Esta mañana he visto una foto de un trabajo de un niño, un trabajo que desbordaba creatividad, pero que estaba corregido con un cero porque al profesor no le había gustado. Ese niño no querrá mostrar otras veces sus ideas ingeniosas ya que se las tiran para atrás.
Me parece triste que corremos así la creatividad…dejemos alas a esa creatividad
Gracias por tu aportación Nuria, me parece muy interesante lo que comentas.
Ojalá los docentes empiecen a contagiarse de estas ideas y juntos empecemos a hacer algo.
Un câlin,
Cristina
Bonjour Cristina,
Me ha gustado mucho tu reflexión, creo que todos debemos plantear hacer las cosas un poco diferentes y dejar volar la imaginación …

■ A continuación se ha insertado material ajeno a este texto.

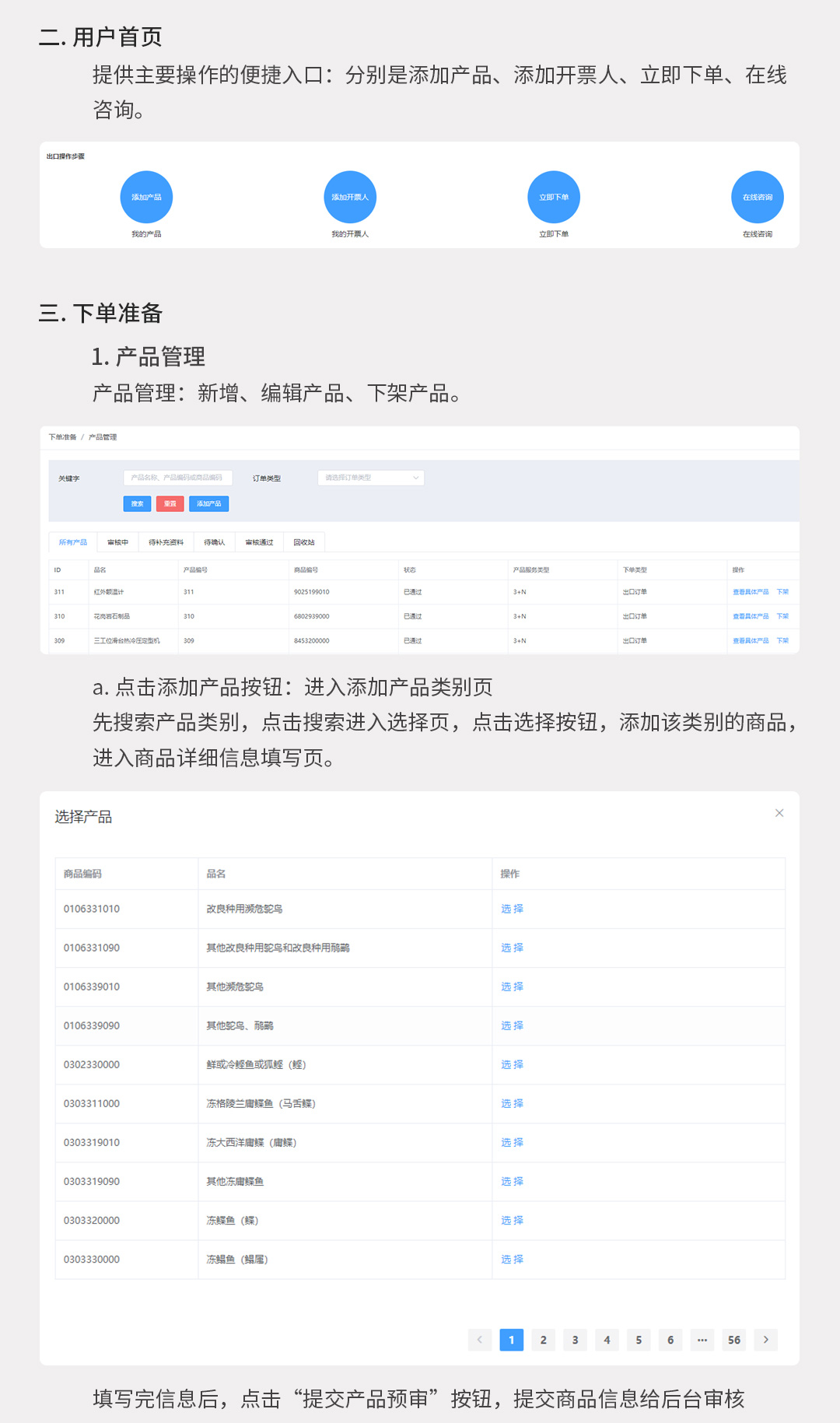
Task: Close the 选择产品 dialog
Action: tap(779, 813)
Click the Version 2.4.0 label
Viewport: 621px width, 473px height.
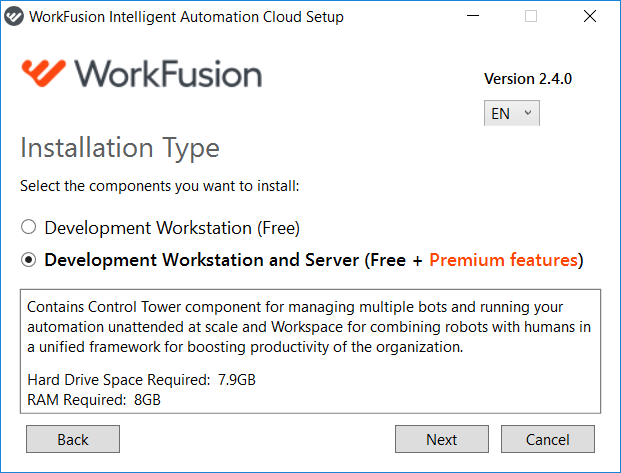[x=528, y=79]
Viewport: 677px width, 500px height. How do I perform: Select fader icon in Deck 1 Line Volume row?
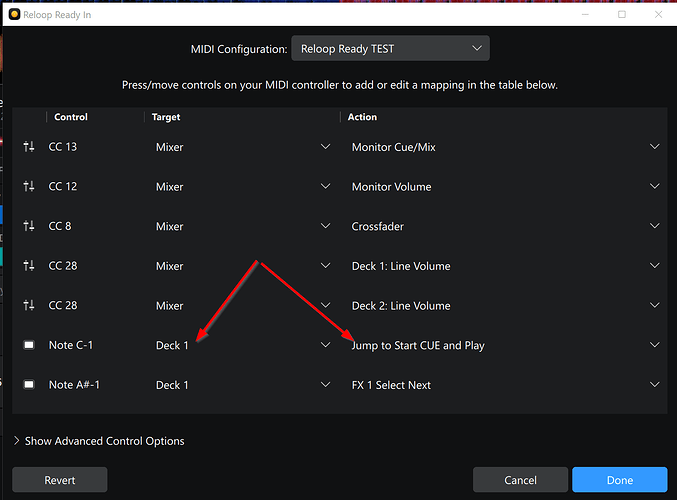29,266
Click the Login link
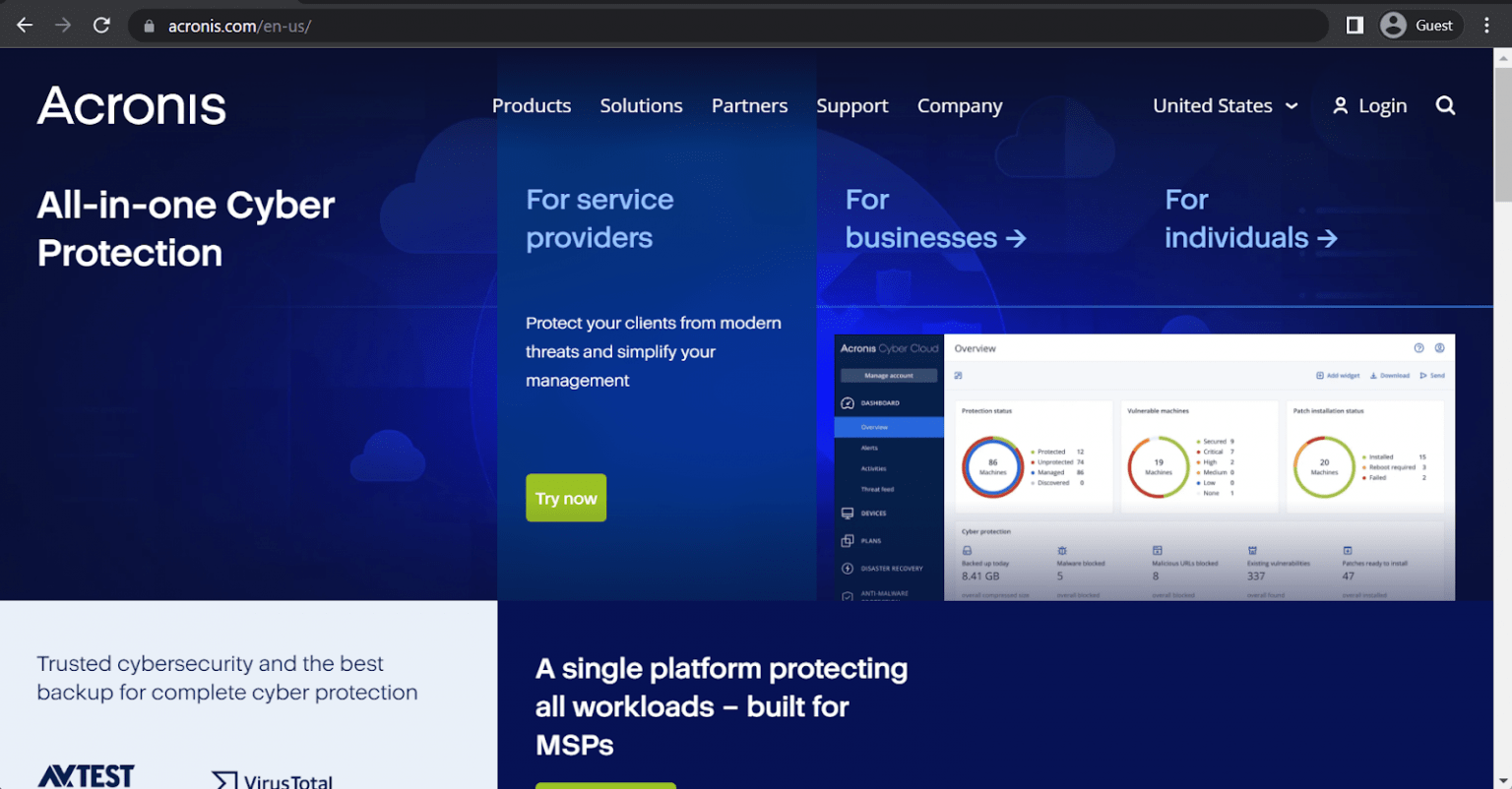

Por ello digo que en nuestros dibujos, obras varias e ilustraciones dejemos toda la gama de colores, parce que… Acaso no son divinos los árboles de colorines?? Por qué tienen que ser verdes y marrones?? Demos la oportunidad a expresar sentimientos y creaciones ofreciendo toda la paleta de colores y todos los recursos disponibles para que las personas nos sorprendan.
Un saludo y ánimo con e,Blog, que hace que la gente piense en aspectos muy importantes.
Marie
Gracias a ti por la fantástica reflexión que nos has dejado María.
Ojalá estos artículos y comentarios contagien a otros docentes.